**EXERCISE PROMPT**
Transcribe the lines from the one containing "This screenshot has width=1120, height=1074." up to and including the one containing "[x=117, y=53]", copying them exactly.

**INFORMATION SHOWN**
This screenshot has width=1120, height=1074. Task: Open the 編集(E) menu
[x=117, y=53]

* * *

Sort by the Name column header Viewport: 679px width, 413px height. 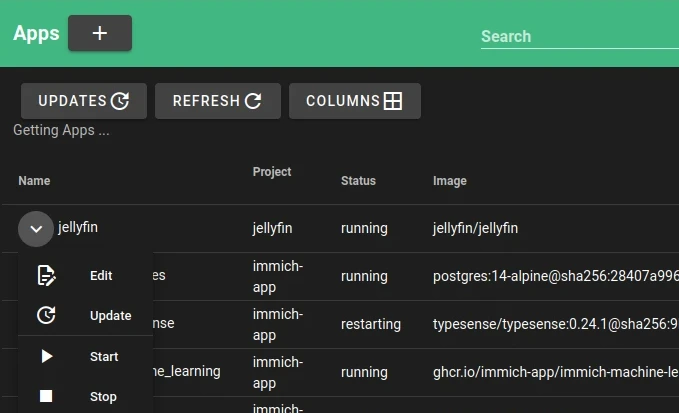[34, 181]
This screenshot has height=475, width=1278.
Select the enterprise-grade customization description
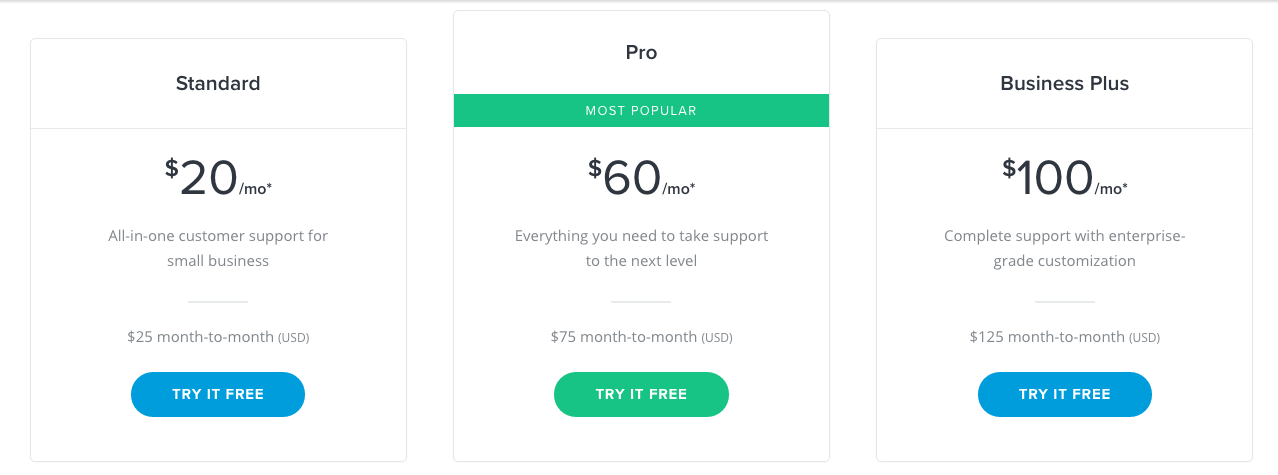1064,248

--

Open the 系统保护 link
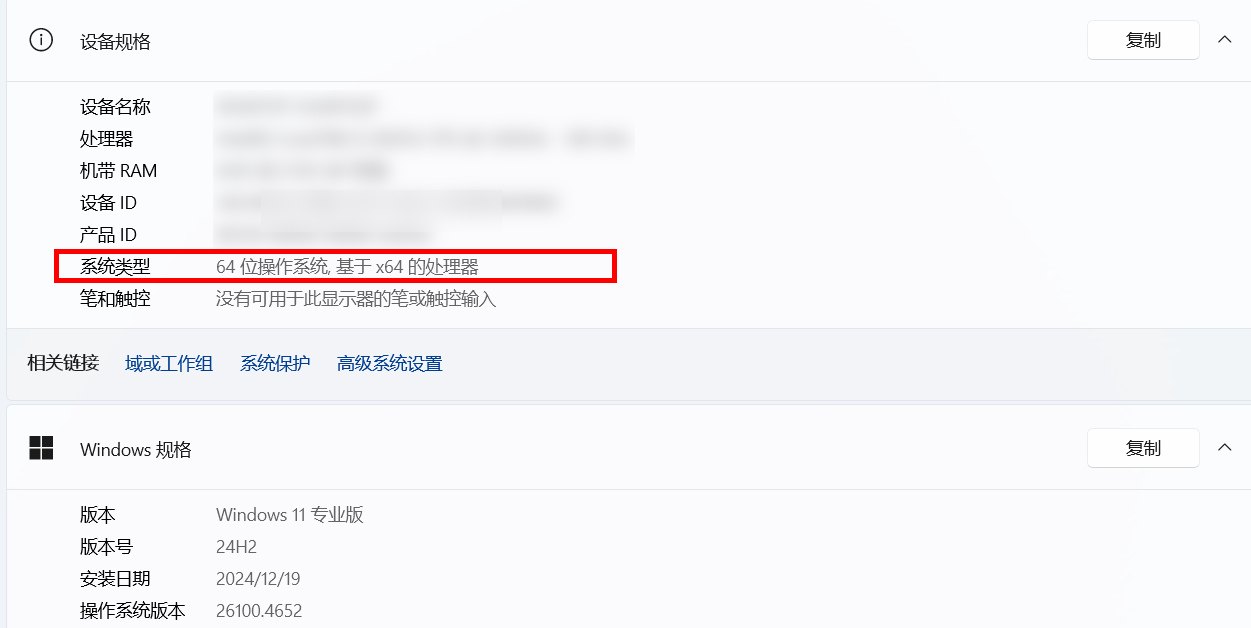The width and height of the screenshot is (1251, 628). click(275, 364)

**RESPONSE TO THE TASK**
This screenshot has width=1120, height=1074. Task: Open the 編集(E) menu
[x=117, y=53]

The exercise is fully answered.